UN warns 90% of Syrians live below poverty line, while millions face food aid cuts

UNITED NATIONS (AP) — The UN humanitarian chief warned on Thursday that Syria’s 12-year conflict has pushed 90% of its population below the poverty line and millions of people are at risk of seeing their food aid cut on Thursday. next month due to lack of funding.

Martin Griffiths said the UN’s $5.4 billion humanitarian appeal for Syria – the largest in the world – is only 12% funded, meaning that emergency food aid for millions of Syrians could be reduced by 40% in July.

Griffiths delivered the grim news to the UN Security Council along with a call for members to renew the expiring authorization to deliver aid to the rebel-held country’s northwest from Turkey. July 10.

But Russia’s UN ambassador, whose country is Syria’s most important ally, called cross-border aid deliveries a “zero-sum game” that undermines Syria’s sovereignty, discriminates against government-controlled territories and fuels illegal armed groups, including “terrorists in Idlib”. .”

The uprising turned conflict in Syria, now in its 13th year, has killed nearly half a million people and displaced half of its pre-war population of 23 million. A deadly 7.8 magnitude earthquake shook large swaths of Syria in February, further deepening its misery.

Griffiths, the under-secretary-general for humanitarian affairs who returned from Damascus on Wednesday, said the Syrian people faced “profound humanitarian challenges”. little fuel in their stoves and little water in their homes” and their difficulties come at a time when the UN and its humanitarian partners have limited means to help them.

Russian Ambassador Vassily Nebenzia said the $397 million emergency humanitarian appeal to help earthquake victims was funded in the first few months, but the global appeal of the UN for Syria was only 12% funded at the end of June. And he accused the United States and its allies of spending far more on arms for Ukraine than the $55 billion the UN is seeking for global humanitarian needs this year, saying “it spells out Western priorities very clearly.” “.

Britain’s UN ambassador Barbara Woodward has countered that the UK’s pledge of $190 million on June 15 had taken its contribution to Syria to more than $4.8 billion so far and has said: “I look forward to Russia announcing its contribution in due course after the recent announcement that Russia is spending 2 billion a year on the Wagner Group.

Russian President Vladimir Putin said on Tuesday, after Wagner mercenary group founder Yevgeny Prigozhin and his forces staged a revolt inside Russia, that Wagner and his founder received nearly $2 billion. of the Russian government over the past year.

Woodward, who traveled to the Turkish-Syrian border earlier this month, echoed Secretary-General Antonio Guterres’ call for a 12-month extension of the authorization to channel cross-border aid to ensure humanitarian access to 4.1 million people in northwestern Syria.

In January, the council approved a resolution extending humanitarian aid deliveries to Idlib for six months until July 10, as demanded by Russia.

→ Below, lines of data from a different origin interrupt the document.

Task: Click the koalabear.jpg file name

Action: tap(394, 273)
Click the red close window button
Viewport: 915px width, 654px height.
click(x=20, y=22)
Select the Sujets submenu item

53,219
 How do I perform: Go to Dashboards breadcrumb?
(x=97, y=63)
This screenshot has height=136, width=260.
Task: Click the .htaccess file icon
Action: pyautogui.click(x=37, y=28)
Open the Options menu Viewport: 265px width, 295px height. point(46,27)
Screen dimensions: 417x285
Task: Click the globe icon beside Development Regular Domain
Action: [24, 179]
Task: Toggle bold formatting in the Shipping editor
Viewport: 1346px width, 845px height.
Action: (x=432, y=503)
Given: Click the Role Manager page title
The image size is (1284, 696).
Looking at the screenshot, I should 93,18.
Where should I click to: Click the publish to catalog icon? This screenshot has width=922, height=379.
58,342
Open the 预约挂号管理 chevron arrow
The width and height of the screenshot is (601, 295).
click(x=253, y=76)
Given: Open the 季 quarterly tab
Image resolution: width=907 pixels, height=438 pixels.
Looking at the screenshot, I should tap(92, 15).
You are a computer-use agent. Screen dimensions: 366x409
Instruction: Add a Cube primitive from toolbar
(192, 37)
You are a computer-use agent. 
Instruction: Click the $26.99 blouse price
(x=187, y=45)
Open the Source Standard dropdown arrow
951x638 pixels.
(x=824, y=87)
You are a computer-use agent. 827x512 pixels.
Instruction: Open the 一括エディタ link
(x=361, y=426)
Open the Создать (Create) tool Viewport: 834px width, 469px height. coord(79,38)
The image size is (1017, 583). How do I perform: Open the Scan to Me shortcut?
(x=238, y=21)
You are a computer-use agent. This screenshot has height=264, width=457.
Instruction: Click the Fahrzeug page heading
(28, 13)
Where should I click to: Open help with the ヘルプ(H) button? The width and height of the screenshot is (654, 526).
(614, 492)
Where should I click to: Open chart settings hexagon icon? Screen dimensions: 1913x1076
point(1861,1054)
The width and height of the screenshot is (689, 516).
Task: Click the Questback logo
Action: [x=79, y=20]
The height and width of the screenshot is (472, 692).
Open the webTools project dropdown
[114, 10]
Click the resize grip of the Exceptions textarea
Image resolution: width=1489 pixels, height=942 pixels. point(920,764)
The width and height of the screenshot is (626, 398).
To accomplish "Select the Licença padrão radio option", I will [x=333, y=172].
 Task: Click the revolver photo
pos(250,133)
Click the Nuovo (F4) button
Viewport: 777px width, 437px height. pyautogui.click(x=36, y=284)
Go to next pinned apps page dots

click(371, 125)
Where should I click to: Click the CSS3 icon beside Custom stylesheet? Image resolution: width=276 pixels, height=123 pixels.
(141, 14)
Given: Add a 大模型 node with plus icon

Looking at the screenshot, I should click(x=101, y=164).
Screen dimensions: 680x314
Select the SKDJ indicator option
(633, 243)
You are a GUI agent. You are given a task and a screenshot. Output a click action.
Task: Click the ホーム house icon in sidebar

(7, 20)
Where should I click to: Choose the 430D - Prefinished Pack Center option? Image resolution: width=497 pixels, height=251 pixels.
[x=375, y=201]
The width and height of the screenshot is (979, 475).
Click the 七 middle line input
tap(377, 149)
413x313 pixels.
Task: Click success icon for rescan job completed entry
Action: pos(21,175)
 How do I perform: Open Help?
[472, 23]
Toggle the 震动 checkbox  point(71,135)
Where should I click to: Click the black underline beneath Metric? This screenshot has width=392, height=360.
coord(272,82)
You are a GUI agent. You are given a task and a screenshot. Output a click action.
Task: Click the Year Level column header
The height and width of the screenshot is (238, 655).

Many refugees in the region have been internally displaced by the conflict. The resolution allowed aid deliveries to continue through the Bab al-Hawa crossing point, but after the earthquake Syrian President Bashar Assad allowed aid to pass through two additional crossing points at Bab al-Hawa. Salameh and al-Rai.

US Deputy Ambassador Jeffrey DeLaurentis, who said the US made its biggest ever commitment to Syria of $920 million on June 15, called it “essential” to keep the three crossings open for a while. 12 months. He cited Guterres’ latest report which said anything less would be insufficient to meet the humanitarian needs in the northwest, which have never been greater. The UN chief called it a “moral and humanitarian imperative”.

Russia and Syria have been pushing for aid deliveries to the northwest across conflict lines and UN aid chief Griffiths said a 10-truck convoy from Aleppo had recently traveled from Aleppo to Idlib safely, with help for some 22,000 people. But Russia’s Nebenzia dismissed it as the only crossover delivery in the past six months “clearly timed to coincide with today’s meeting”.

“Do you seriously expect us to consider the cross-border convoy situation satisfactory after this?” he asked.

Griffiths said expanding early recovery programs – another key Syrian and Russian demand – “is the best chance for the humanitarian community to support the future of the Syrian people.”

He called for a stronger international consensus on the importance of these programs and for a relaxation of the rules to allow not only vocational training but the mentoring of young people, the construction of irrigation systems without qualifying them as projects of ” development”, and the opening of schools, whether or not they are qualified as “rehabilitated” or “rebuilt”.